My test lies on six RSS and ATOM feeds (both of them, to be sure that the lib worked on them) with a total of 75 articles. I parse them with the corresponding lib, and I do not display anything but the total time to parse them. I do not mind the ability of the lib to handle specially malformed feeds as these should not exist and parsing them may encourage their use. So, I am just interested in the time needed to parse these 6 feeds.
The three libs parsed all of them successfully. I ran the test on my laptop, which can be considered almost 100% idle.
The results are:
Library | Time |
---|---|
feed2array (and similar basic simpleXML based solution) | about 40ms |
lastRss | about 120ms and I got some mistakes |
SimplePie | about 280ms |
So, for my personnal case, I would simply say “the simpler the better” and go for feed2array that works perfectly on the feeds I want to use and is way faster than the overkill libraries. Very often I read that SimplePie was heavy and slow (despite their advertisement as “super fast”) and it seems to be confirmed by my results.
In conclusion, however these results are just to be considered as orders of magnitude, and not precise measurements, I would say that you should avoid any complicated and overkill library unless you really need some of the advanced features it has. Your script will be way faster (up to 5 times faster or so according to these results).
Note: I only focused on these three libraries as it appears that they are the three main libraries available for this purpose (except for feed2array for which there are plenty of similar scripts). I wanted only scripts under a fully open source license, which eliminated some of the others. The only notable ones that I could have taken into account (I think) are the feed library from Zend, but I did not want to search for a way to get only the relevant functions from Zend, and the newly integrated PHP extensions such as XSLT. However, these PHP extensions are not widely available, and not built-in at all, so they may not be available on most of the shared hostings.
Store in a database / files or parse it each time ?
Next question I had was how do this time compare with retrieving infos from a database. For this purpose, I compared three times:
- time to parse the feeds using feed2array, which is about 40ms, as found before.
- time to load the arrays representing the feeds from serialized and gzipped files, which is about 8ms.
- time to load 75 elements (id, description, guid, link and pubDate) from a sqlite database, not optimized at all, which is about 2ms.
As we could expect, it is longer to parse the feeds than to load them from a storage. So, it is definitely not a good idea to parse them at each page generation. Plus RSS format is not practical at all to do search and complex queries.

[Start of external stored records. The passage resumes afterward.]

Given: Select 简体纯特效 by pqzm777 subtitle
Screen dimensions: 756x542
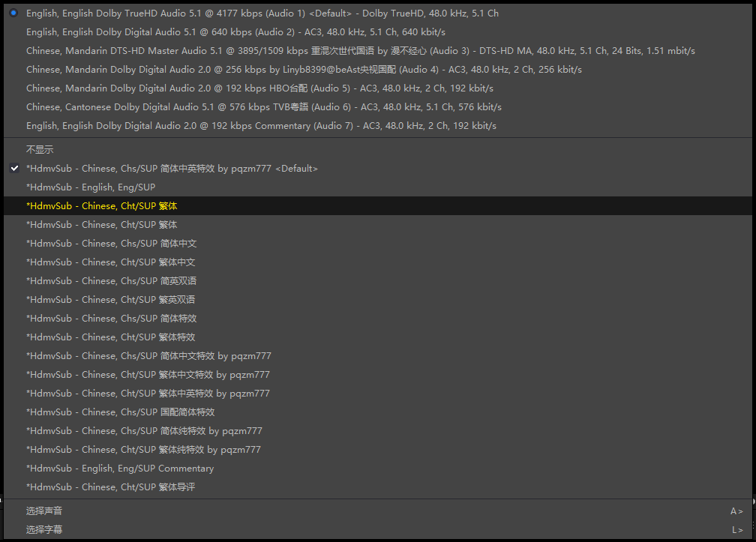Looking at the screenshot, I should pos(144,431).
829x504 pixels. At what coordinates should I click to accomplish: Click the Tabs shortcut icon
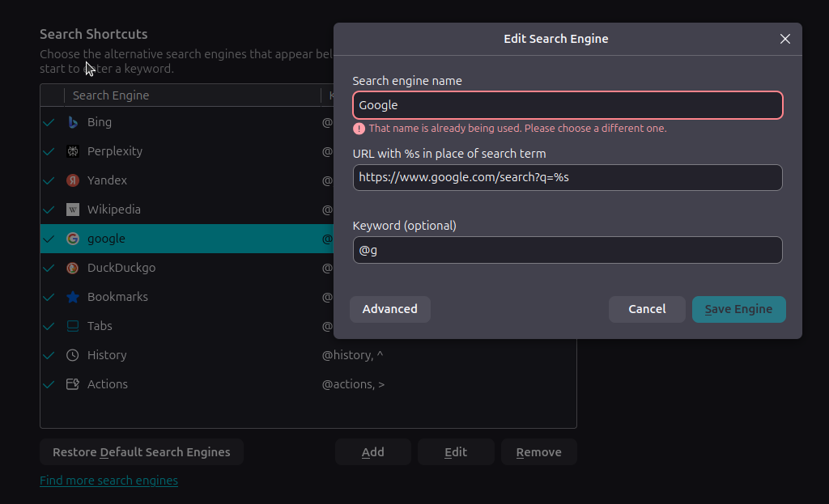(73, 326)
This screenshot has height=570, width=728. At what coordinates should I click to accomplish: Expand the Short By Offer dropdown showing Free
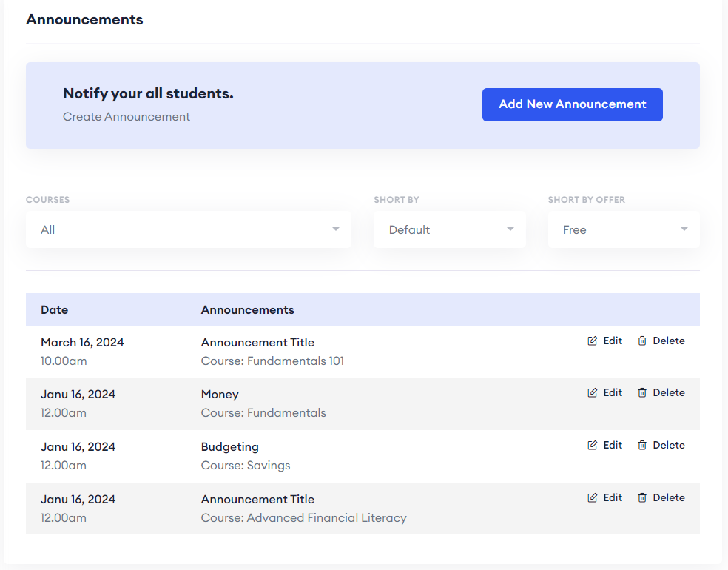pyautogui.click(x=624, y=229)
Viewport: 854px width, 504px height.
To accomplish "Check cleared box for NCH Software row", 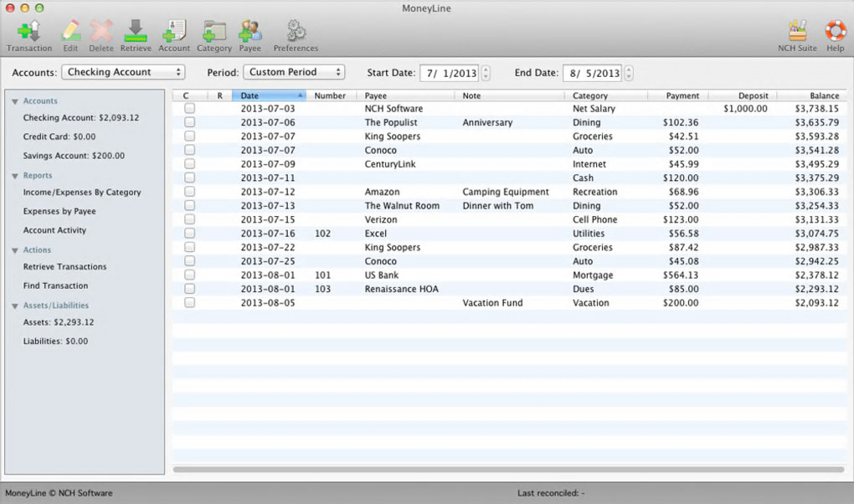I will tap(190, 109).
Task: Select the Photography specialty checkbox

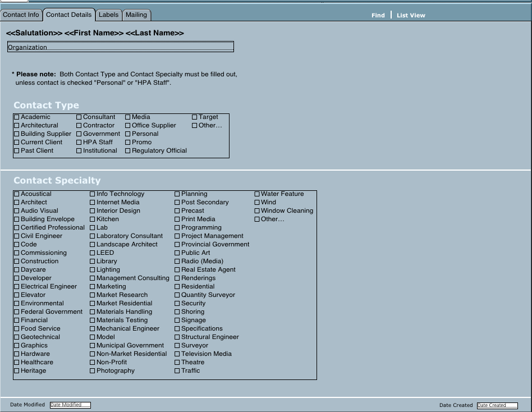Action: 93,371
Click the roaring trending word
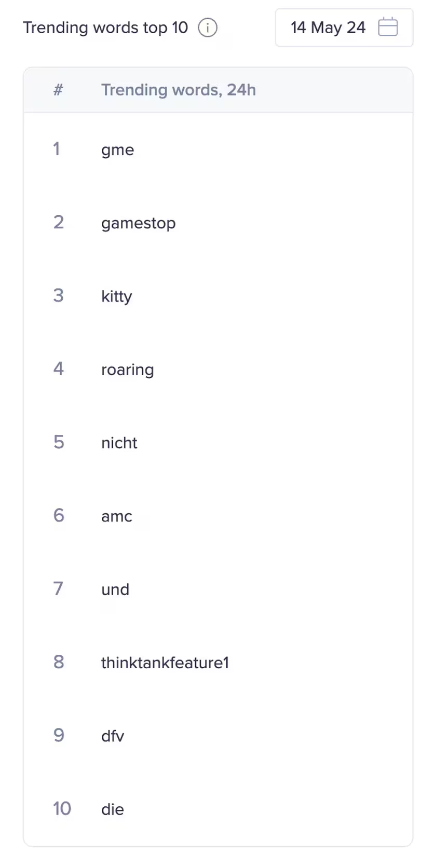Viewport: 421px width, 868px height. coord(128,370)
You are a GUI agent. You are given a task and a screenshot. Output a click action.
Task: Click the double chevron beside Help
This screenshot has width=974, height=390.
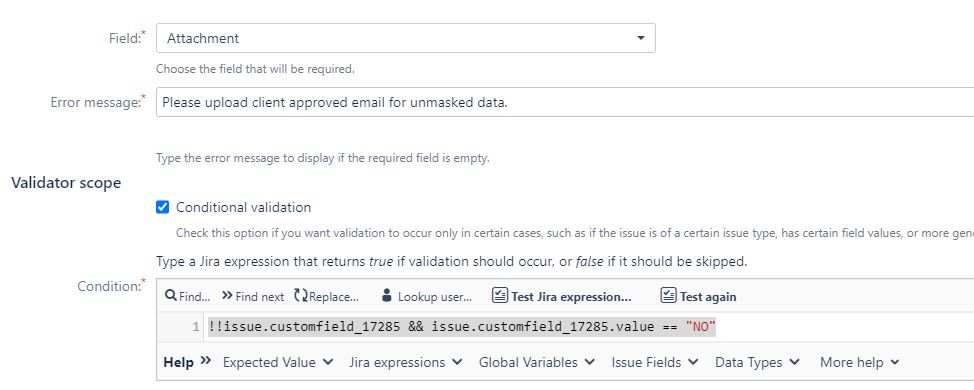[x=206, y=361]
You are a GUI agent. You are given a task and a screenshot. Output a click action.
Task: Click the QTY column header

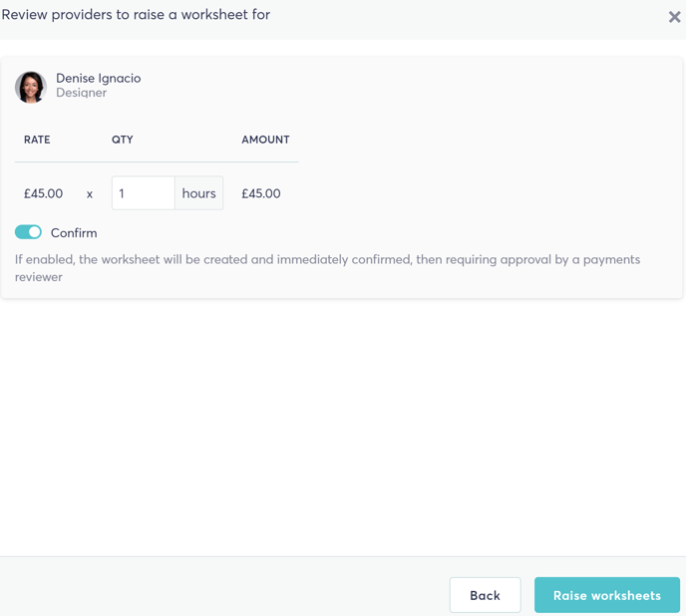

The legit solutions are then to use flat files or a database. The difference between the two times is not so large, considering that files are gzipped and that I actually stored a bit more information in the file than in the table.
However, there is not much optimization to do with files, whereas there are many ways to improve my results with a database. For instance, I used a basic sqlite table, without any potential optimization. But I could have used a more robust solution. If performances are really a concern, I could even use a temporary database, stored in RAM, to store the feeds elements. If this table is lost, that is not a big deal, as I will only have to do a refresh to get them back.
Finally, one of the major problems with SQLite seems to be that it may be slow to write and completely locks the database when writing inside. But, this is also the case for flat files.
In conclusion, I would say that the best solution appears to be SQLite with PDO. Actually, the use of PDO will enable to change the database very easily, and SQLite might be as good (if not better) as flat files.
Note: I put all my code and the test rss feeds in a zip archive available here.